I wrote back in February about the excitement of seeing white roots of some yellowhorn tree seeds that were sprouting in potting soil in a plastic bag in my refrigerator. I planted all those in pots. But also, in that plastic bag, were some hackberry seeds I had collected last autumn. They were doing nothing. Nothing obvious, that is.
Seeds of woody plants that ripen in autumn have a dormancy that lasts until they think winter is over. Winter for my hackberry and yellowhorn seeds takes place in my refrigerator, which is ideal because the
temperatures that spur seeds — and plant growth, for that matter — awake are between about 30 and 45°F. That’s why yellowhorn seeds awoke back in February. Outdoors, the requisite number of hours in that temperature range might not have accumulated until around now.

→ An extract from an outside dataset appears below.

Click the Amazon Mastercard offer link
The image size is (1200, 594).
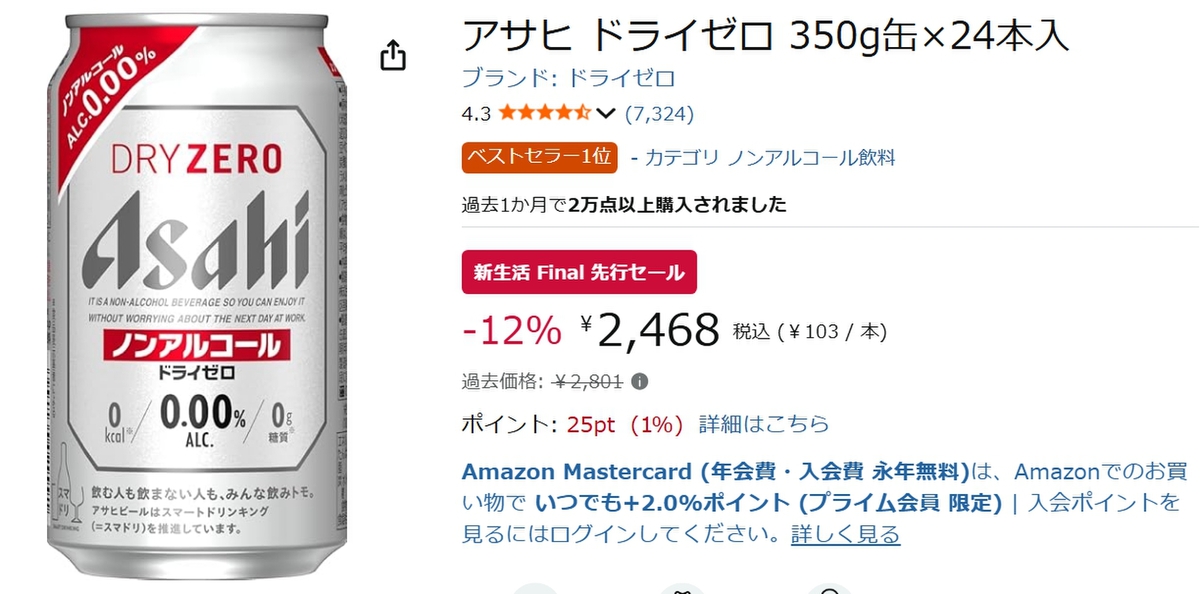click(716, 472)
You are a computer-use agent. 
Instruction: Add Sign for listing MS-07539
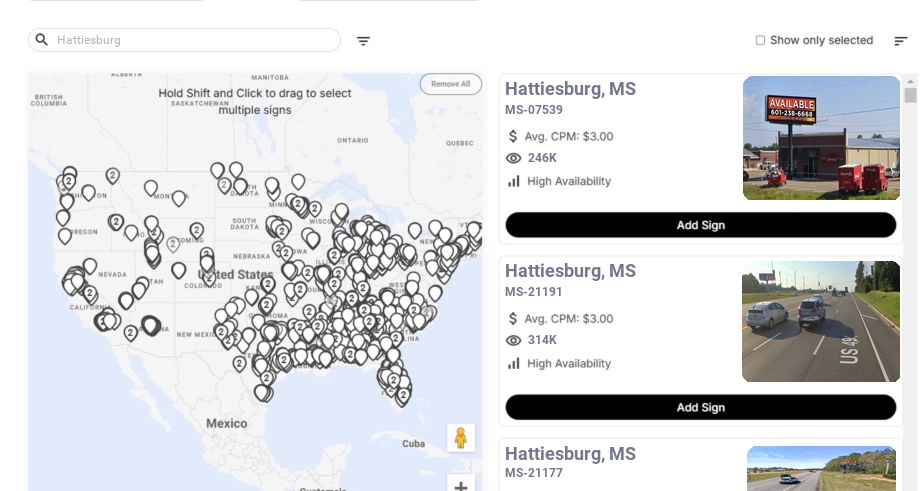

Hackberry seeds evidently need to experience more chilly hours before they’re convinced to wake up, which happened last week. I potted up the delicate little seedlings.
In 20 years or so, those six hackberry seedlings should be large enough to be clothed in a corky bark that, especially in winter, displays crisp, achromatic
shadows reminiscent of the lunar landscape. Perhaps by then the plants will be old enough to bear pea-sized, date-flavored fruits. Not that the fruits offer much more than a nibble; within each pea-sized fruit is an almost pea-sized seed, leaving just a thin covering of sweet flesh.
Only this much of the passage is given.